Fifa local organising committee spokesperson Rich Mkhondo would have been a very rich man.

On the other hand, former Moroka Swallows and Bafana Bafana star Naughty Mokoena would not be languishing in the soccer wilderness today had he not been naughty during the 1998 Fifa World Cup finals in France.

Guluva was reminded of nominative determinism - an ancient phenomenon that somehow connects your name, surname or nickname to your profession - while listening to Talk Radio 702's motoring show, A Word on Cars, last Friday night.

Increasingly popular among motoring enthusiasts, the show is co-hosted by, wait for it, Allan Ford and Sagie Moodley, two Johannesburg motor mechanics.

Guluva is not certain whether British-born Allan Ford has motor car inventor Henry Ford's blood flowing in his veins, but he knows that the man had been dabbling in cars and things mechanical since he was a young man growing up in the UK.

Interestingly, during the show on Friday anchor Leigh Bennie and Moodley - Ford was away - introduced a guest to bring listeners up to speed with industry trends.
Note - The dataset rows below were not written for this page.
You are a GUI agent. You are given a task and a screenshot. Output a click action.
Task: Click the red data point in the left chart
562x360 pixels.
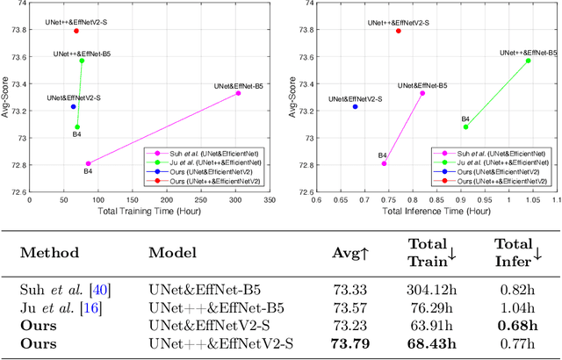click(76, 31)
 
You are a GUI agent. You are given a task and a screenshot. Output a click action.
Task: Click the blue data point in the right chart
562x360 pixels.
click(355, 107)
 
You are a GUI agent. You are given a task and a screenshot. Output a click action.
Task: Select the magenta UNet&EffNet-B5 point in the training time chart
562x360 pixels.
click(238, 93)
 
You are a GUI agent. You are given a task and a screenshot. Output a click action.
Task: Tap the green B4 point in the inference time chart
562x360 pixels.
click(465, 126)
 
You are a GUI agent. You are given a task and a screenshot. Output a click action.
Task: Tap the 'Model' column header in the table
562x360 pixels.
click(172, 253)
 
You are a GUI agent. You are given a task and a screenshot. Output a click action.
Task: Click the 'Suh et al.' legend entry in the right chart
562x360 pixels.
click(494, 153)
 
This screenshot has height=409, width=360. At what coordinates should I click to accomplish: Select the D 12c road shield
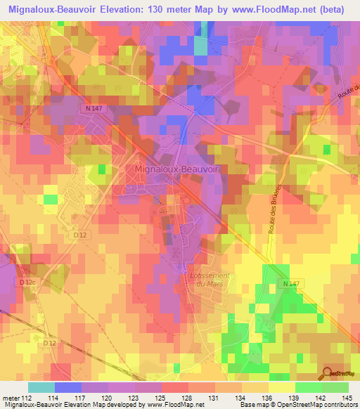[x=27, y=283]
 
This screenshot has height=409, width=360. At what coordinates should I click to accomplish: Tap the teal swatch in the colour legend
[x=41, y=387]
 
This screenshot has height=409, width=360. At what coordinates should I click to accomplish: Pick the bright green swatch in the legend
[x=309, y=387]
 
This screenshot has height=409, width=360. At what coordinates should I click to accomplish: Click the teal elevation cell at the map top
[x=201, y=44]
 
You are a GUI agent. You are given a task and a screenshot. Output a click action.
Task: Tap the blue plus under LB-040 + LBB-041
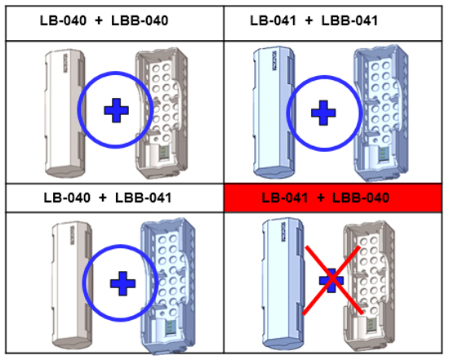[122, 283]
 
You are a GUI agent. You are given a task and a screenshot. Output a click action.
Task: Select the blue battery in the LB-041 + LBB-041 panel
[278, 110]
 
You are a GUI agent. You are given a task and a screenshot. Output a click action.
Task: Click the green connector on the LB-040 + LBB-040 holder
[164, 152]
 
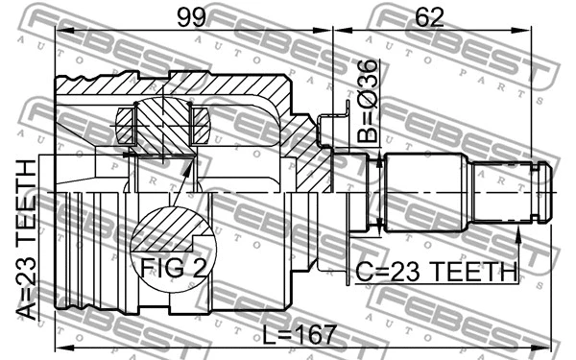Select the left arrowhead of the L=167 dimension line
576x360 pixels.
click(60, 345)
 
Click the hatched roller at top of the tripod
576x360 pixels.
click(161, 116)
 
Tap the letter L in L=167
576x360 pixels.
click(266, 335)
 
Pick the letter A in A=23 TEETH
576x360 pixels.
click(27, 309)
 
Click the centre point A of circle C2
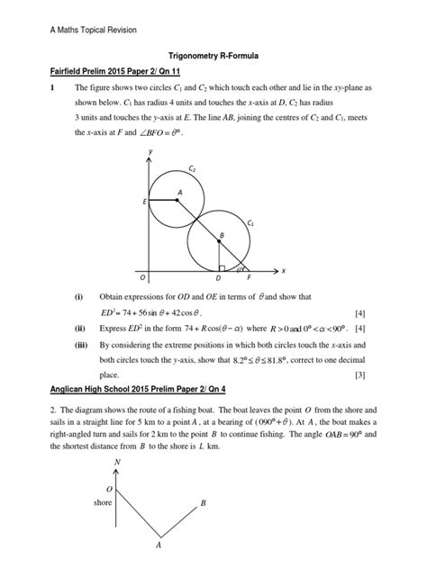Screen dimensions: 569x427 (177, 199)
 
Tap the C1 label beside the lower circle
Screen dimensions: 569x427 (251, 221)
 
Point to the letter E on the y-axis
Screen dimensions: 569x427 (144, 203)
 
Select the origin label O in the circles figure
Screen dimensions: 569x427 (142, 277)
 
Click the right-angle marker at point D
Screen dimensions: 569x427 (222, 266)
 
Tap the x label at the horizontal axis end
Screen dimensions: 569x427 (282, 270)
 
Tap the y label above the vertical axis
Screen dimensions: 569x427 (150, 150)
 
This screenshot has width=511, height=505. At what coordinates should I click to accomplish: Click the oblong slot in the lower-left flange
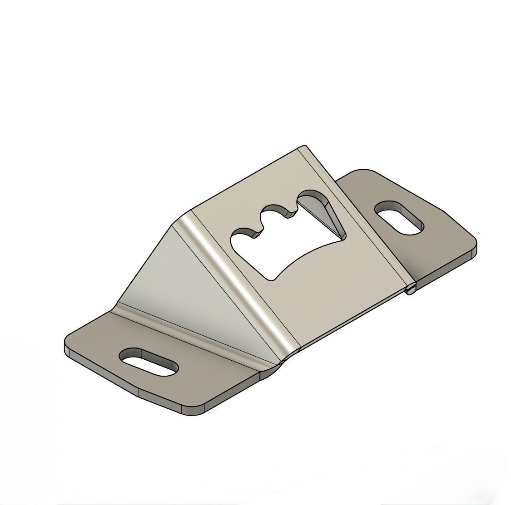point(149,362)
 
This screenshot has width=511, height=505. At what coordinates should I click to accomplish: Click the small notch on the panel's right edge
point(410,289)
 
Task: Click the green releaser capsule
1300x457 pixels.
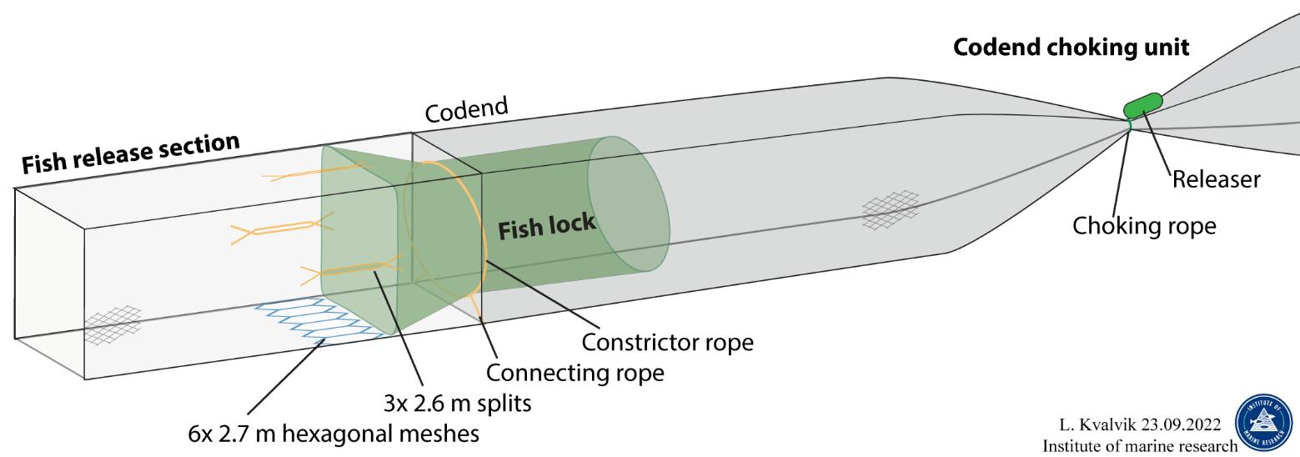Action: [x=1142, y=104]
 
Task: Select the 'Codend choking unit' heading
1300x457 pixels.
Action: [x=1072, y=48]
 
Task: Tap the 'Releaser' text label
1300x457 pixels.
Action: [x=1215, y=179]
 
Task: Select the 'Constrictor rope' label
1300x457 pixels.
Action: [x=667, y=343]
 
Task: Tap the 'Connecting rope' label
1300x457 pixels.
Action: [x=575, y=372]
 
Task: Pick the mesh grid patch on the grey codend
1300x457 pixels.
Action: [x=891, y=209]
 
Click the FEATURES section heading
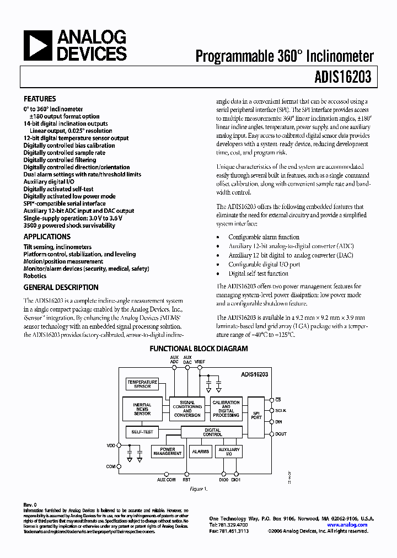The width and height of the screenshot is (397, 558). point(40,99)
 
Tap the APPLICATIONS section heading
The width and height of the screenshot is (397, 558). point(47,237)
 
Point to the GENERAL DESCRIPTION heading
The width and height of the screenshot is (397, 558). point(61,287)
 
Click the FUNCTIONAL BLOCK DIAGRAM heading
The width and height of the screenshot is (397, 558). point(199,349)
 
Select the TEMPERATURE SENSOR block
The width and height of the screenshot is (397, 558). point(142,384)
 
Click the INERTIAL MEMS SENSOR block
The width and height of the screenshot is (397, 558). point(142,408)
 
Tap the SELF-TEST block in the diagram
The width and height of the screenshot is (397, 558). point(142,432)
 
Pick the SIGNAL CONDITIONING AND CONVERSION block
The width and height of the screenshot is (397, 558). point(187,409)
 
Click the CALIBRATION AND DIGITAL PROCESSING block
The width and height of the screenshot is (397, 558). point(226,409)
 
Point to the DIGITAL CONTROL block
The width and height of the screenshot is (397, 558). point(213,432)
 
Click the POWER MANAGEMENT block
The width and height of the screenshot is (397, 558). point(168,452)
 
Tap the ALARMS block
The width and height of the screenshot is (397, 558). point(200,452)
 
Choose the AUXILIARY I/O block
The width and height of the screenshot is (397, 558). point(228,452)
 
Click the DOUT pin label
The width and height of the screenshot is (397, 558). point(281,434)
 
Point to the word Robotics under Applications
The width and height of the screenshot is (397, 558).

The guest, believe it or not, was BMW's technical manager Rob Gearing.

A few years ago Guluva met a man called Dean, who was a dean at the University of Columbia in the US. He also had the honour of rubbing shoulders with Peter Bacon, a senior executive at Sun International Hotels.

Only recently he got to read that the chef at the Cradle of Humankind's restaurant - the scene of a wedding that ended in tragedy when one of the guests was killed - is, coincidentally, Adriaan Cook.

Home alone for Mhlambi

Guluva feels very sorry for Simphiwe Mhlambi, one of Mzansi's most gifted photographers.
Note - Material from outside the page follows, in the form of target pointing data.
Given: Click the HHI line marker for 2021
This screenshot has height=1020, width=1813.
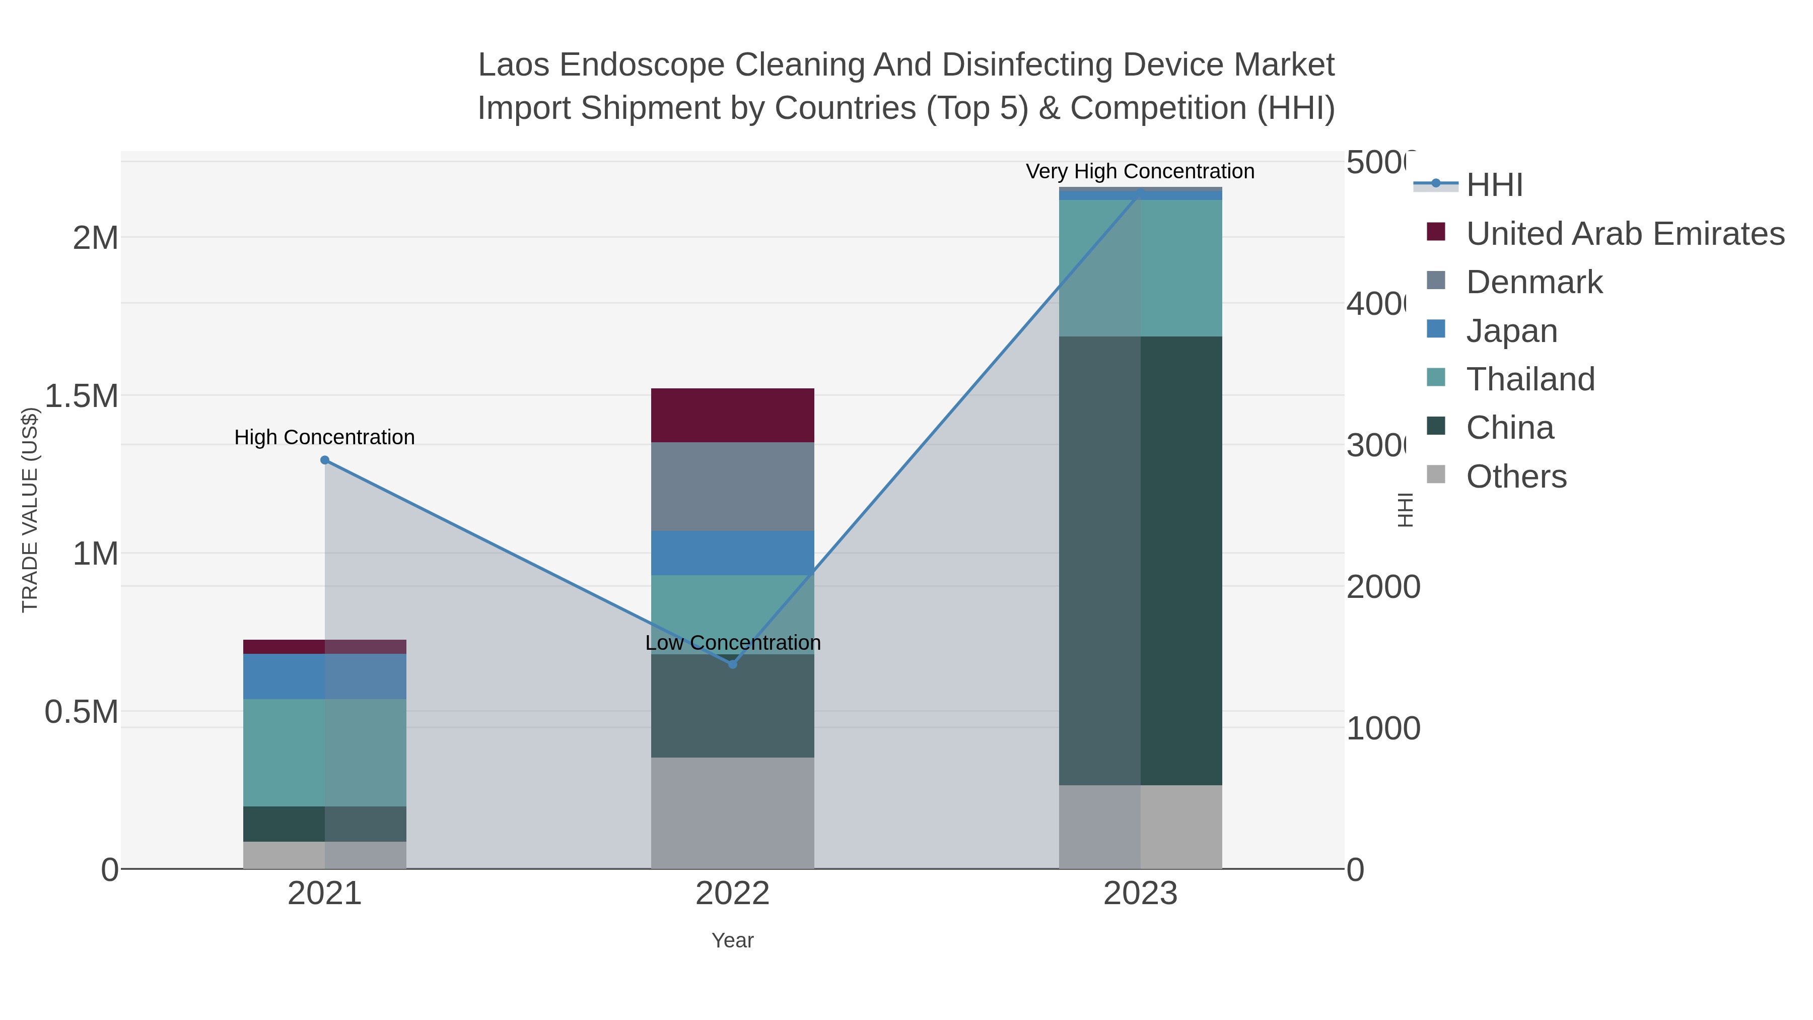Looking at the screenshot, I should [324, 460].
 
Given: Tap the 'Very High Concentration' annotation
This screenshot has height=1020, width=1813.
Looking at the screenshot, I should [1140, 172].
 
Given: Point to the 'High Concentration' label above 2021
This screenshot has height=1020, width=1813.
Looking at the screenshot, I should [324, 437].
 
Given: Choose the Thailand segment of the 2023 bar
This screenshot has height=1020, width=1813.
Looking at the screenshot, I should [1140, 268].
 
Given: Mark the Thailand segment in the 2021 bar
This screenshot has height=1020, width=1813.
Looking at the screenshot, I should [324, 753].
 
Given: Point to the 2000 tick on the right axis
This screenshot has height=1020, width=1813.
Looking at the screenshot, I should [1382, 587].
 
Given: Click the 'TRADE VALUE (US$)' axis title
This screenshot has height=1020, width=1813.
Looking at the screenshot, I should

Mhlambi, an old acquaintance of Guluva's, has become a thoroughly aggrieved fellow of late. The source of his grief is that his wife, highly acclaimed diva Judith Sephuma, will be sharing the stage with her ex, jazz maestro Selaelo Selota, at the Sun City Superbowl this weekend.

The jealous ace lensman can't bear the thought of seeing the former lovers - the two musicians have together brought three children into this world - performing suggestively on stage, so he has decided to give the show a miss.
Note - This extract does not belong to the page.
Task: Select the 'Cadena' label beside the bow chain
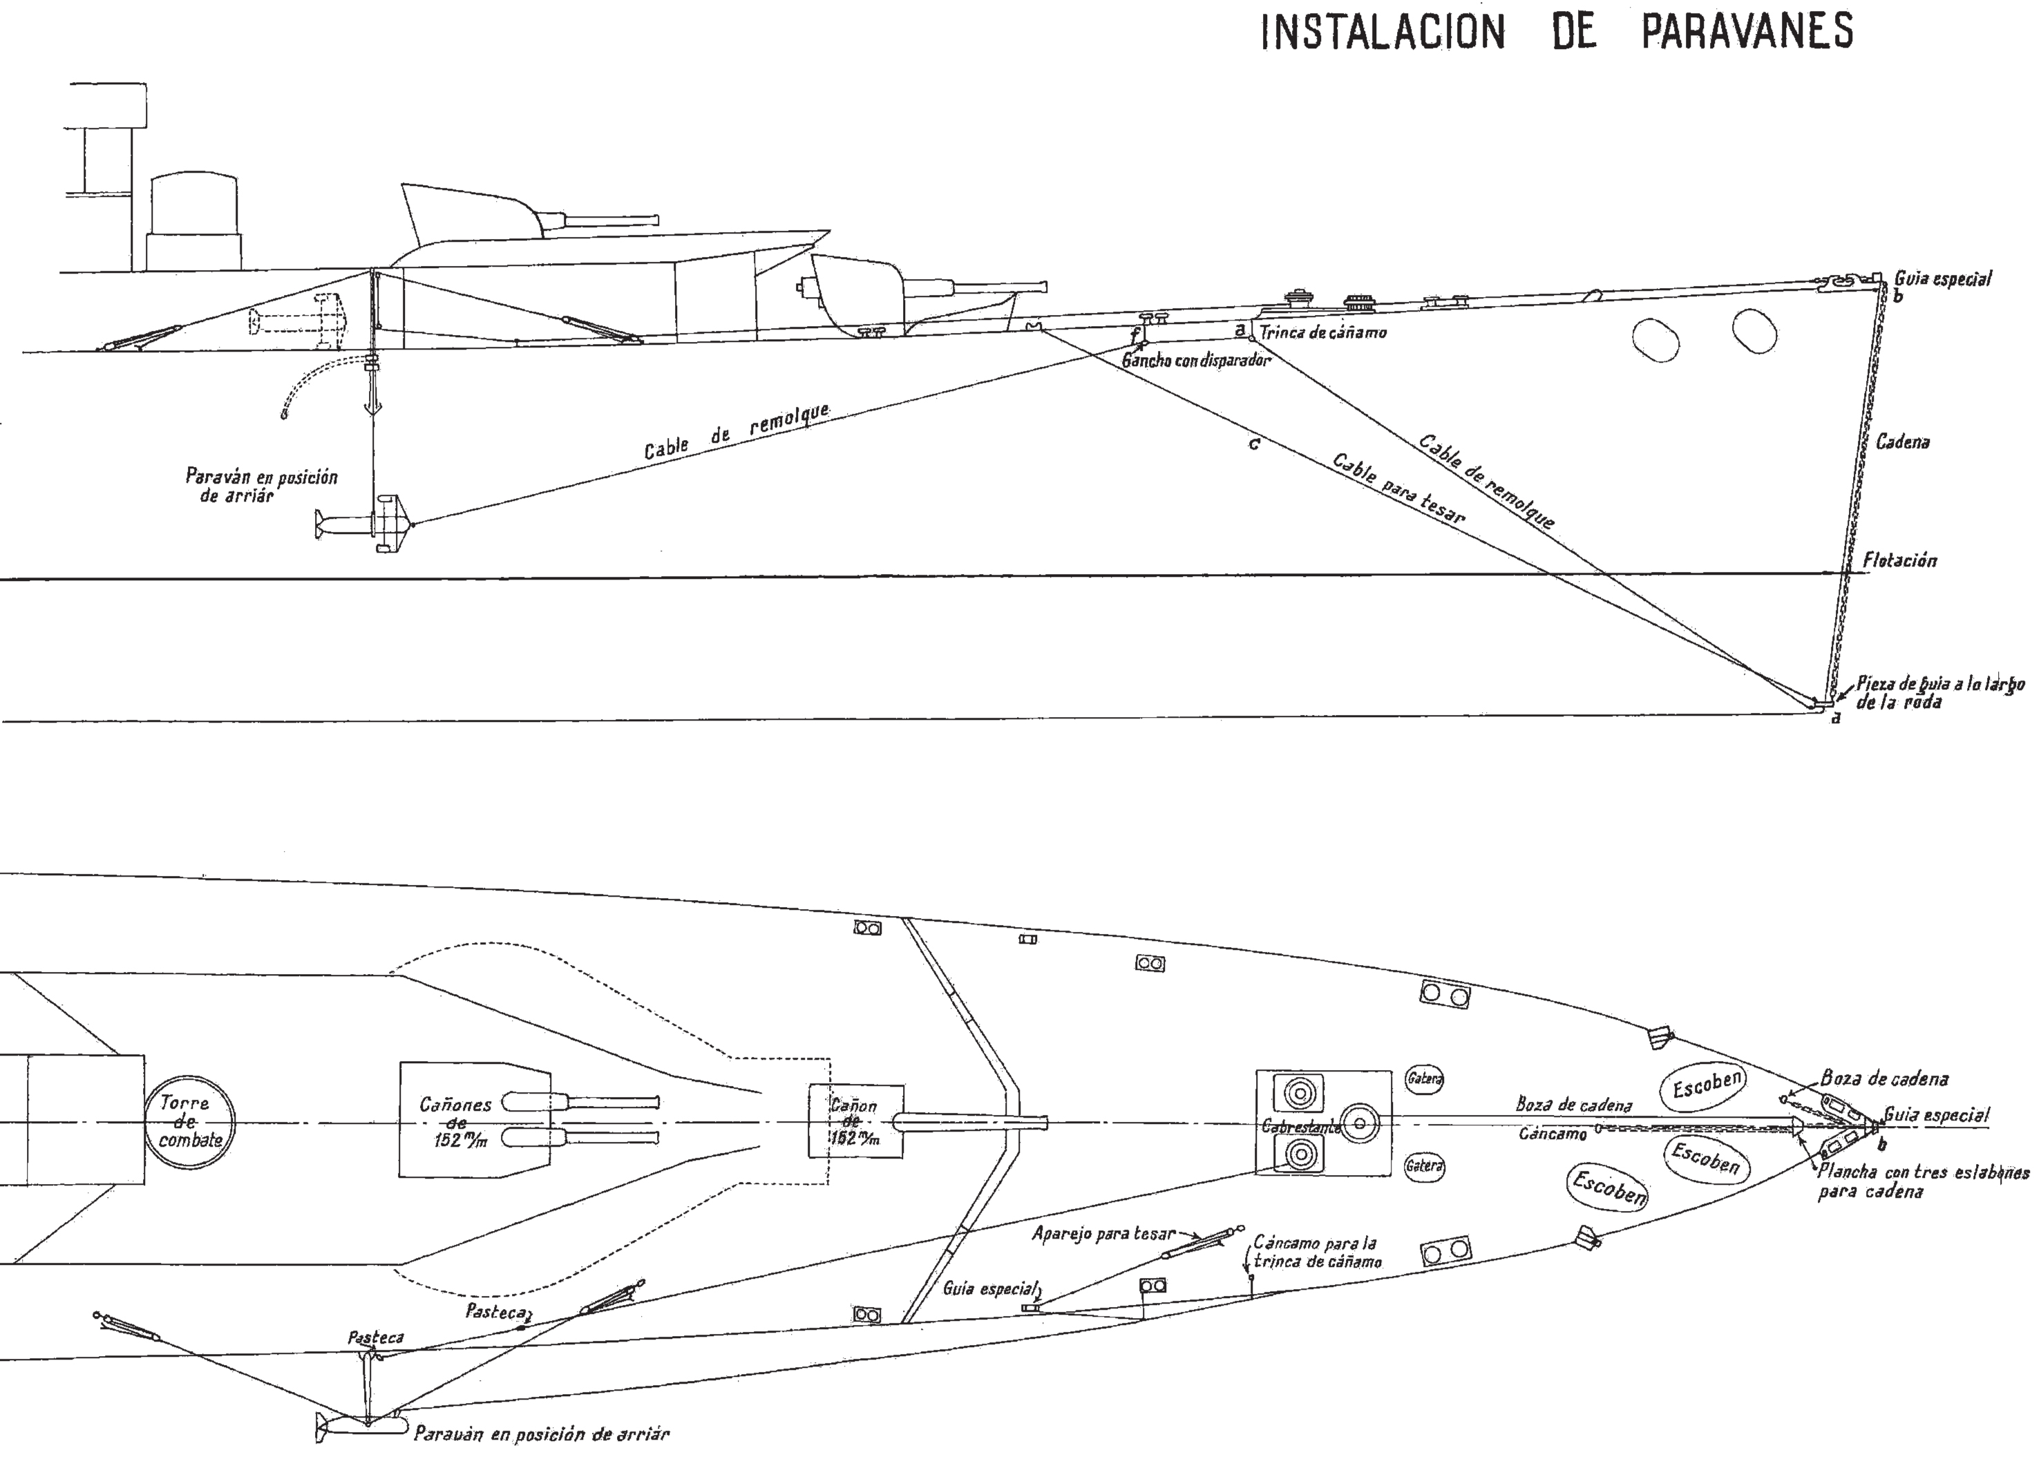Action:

All Guluva can advise Mhlambi under the circumstances is to chill.

He should be consoled by the fact that the spouses of many soap opera actors and actresses have seen far worse.

ONSIDE: The Democratic Alliance's KwaZulu-Natal provincial director, John Steenhuizen, resigned after his affair with a colleague, a married woman, burst into the open. Is there a lesson here to be learnt by other politicians?

OFFSIDE: Did the state trip that Higher Education Minister Blade Nzimande wanted to undertake to Cuba in fact have something to do with SACP business? The sooner the minister, who also moonlights as SACP general secretary, sheds light on this the better.